The second is incapacitation, which is to be lawfully incompetent or disqualified. The third goal, which is the most vital one, is rehabilitation. This is to reinstate an individual. Those working in the rectification capacity look to decrease the adolescent substance abuser’s manners by changing one’s feelings. The fourth goal is penalty, any fine, or incarceration inflicted upon a person for substance abusing. The last but not the least goal is cost control. This is central in managing the operating cost low. (Bean, 2004)

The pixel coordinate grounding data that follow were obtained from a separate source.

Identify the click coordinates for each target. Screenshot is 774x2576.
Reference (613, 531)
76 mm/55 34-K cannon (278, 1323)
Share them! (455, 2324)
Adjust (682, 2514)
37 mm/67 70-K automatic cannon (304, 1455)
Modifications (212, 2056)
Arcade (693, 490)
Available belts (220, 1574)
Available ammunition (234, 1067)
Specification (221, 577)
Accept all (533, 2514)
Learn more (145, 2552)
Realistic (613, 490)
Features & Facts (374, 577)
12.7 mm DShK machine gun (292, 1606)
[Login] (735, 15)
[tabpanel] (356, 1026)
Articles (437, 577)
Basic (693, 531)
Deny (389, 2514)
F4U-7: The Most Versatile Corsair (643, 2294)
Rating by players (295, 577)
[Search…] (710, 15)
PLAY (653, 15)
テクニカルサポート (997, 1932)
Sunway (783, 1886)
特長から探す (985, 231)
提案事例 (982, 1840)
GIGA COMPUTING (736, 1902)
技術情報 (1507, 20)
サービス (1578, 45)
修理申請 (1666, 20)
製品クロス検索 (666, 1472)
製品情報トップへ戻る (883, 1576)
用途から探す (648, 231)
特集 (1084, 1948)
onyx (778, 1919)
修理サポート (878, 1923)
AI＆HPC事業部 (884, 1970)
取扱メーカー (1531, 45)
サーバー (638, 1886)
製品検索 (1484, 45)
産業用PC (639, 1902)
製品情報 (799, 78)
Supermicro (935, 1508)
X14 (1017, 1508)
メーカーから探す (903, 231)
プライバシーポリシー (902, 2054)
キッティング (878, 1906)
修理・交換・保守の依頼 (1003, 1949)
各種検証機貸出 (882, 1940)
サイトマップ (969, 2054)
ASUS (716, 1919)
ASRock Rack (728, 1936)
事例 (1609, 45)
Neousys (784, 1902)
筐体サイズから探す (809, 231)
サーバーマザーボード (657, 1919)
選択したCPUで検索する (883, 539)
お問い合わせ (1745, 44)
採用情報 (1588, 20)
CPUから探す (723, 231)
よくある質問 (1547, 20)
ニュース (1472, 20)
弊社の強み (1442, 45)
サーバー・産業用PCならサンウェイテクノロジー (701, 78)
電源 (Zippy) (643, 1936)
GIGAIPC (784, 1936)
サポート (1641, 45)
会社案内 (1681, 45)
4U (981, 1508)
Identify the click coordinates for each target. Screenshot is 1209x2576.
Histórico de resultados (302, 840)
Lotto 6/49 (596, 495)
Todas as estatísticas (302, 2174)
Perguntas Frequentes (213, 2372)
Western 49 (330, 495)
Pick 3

When we study the examples of few adolescent substance abusers, we got to know that both multisystemic therapy and juvenile boot camps have been used in past to recover these juveniles. The juveniles who are at the initial stage of the problem are mostly prescribed for multisystemic therapy while the juveniles at higher stages of the problem are initially asked to go to boot camps. With some improvements are asked to use multisystemic therapy. It is concluded that both the approaches are very effective depending on the intensity of the problem.